Poesia
Gianni Ruscio, L’ottavo giorno
L’operazione intellettuale che si svolge tra i versi in esame è una transumanza psichica e filosofica dall’io fintamente individuato al non-io talmente dilatato e disidentificato, nel possibilismo della “lacerazione del limite”, da riuscire a concepire “l’estraneo parallelo che ci abita” fino all’immedesimazione panica e mistica con il necessario plurale del sé: “Ogni io è un altro Dio:/ma siamo tutti la stessa cosa”. Il percorso cronologico ed emotivo dal primo al settimo giorno è una rivolta ascensionale a ritroso che sonda le dicotomie più sofferte dell’esistenza per giungere al nucleo originario e primordiale della personalità all’ottavo giorno, epifania dell’astrazione sacra e sacralizzante dell’antitesi irrisolta tra viscere del linguaggio e verbo del corpo: “Respiriamo sette volte e che l’ottava/sia il fumo delle interiora/l’inalazione delle cartilagini/il liquore della bocca regalato/dalla madre”. Si assiste al prodigio fideistico di “un corpo fuori dal corpo” che nell’infermità materiale e spirituale sancisce la “caduta in un’orma” della legge soprannaturale fino alla possibilità di riesumazione dell’infinito universale dalla “profondità del sepolcro”, nuovo ventre materno in cui l’uomo contemporaneo è chiamato a rinascere.

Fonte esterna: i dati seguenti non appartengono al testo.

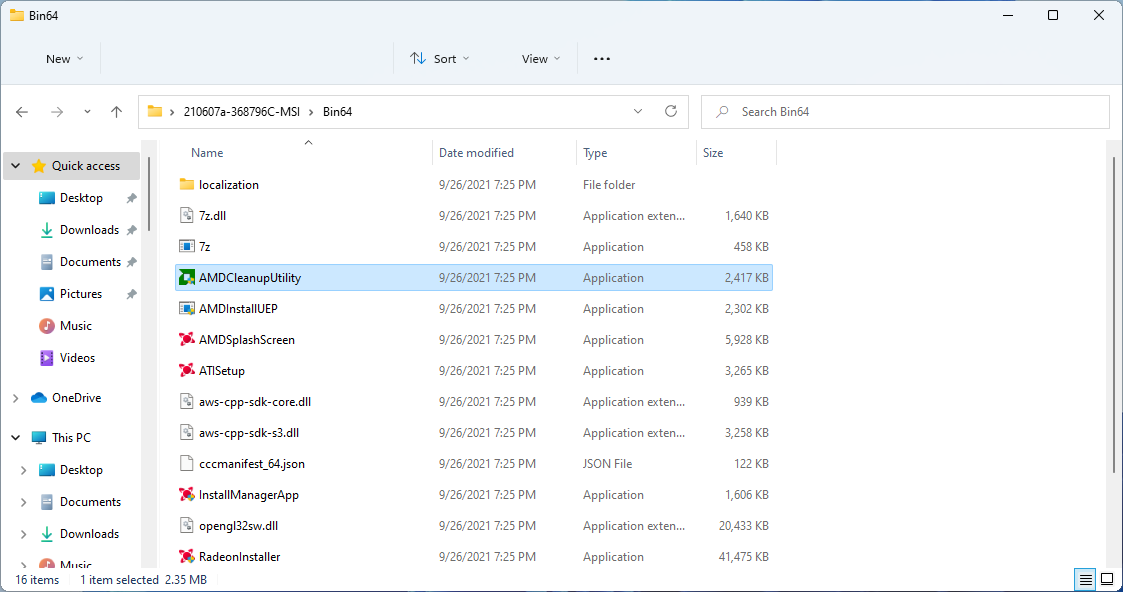The height and width of the screenshot is (592, 1123).
Task: Click the RadeonInstaller application icon
Action: [x=186, y=557]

L’utilizzo di metafore, allitterazioni, ossimori, sinestesie e un cuore come “terzina divina” risponde alla vocazione di mantenere separate “le sillabe della pelle,/nella tragedia/dell’aspettare il dopo”, estenuante attesa di un “prima di noi” che recupera il “gioco di fede” restituendo all’individuo l’ambigua dimestichezza alla coscienza che, per avventura, diventa conoscenza. Una tensione ironicamente medicalizzante scandisce l’umana brama di controllo (“Volevamo abbracciare la diagnosi/che pendeva su di noi”) ma l’onnipotenza, si sa, fallisce nel suo strenuo mettersi alla prova e ritorna a noi nascostamente per la via del più fragile abbandonarsi. Il penultimo giorno appare come liturgia della fine e dell’insignificanza ed è l’esercizio necessario di contrizione e di rabbia che serve per varcare la soglia metafisica della fine, “ottavo giorno” in cui si compie la frantumazione dell’unicità individuale nella moltiplicazione ontologica del sé. “Ma non era: io”, era ciascuno in uno e l’uno in ognuno, per il tramite della poesia che non dice ma ricrea.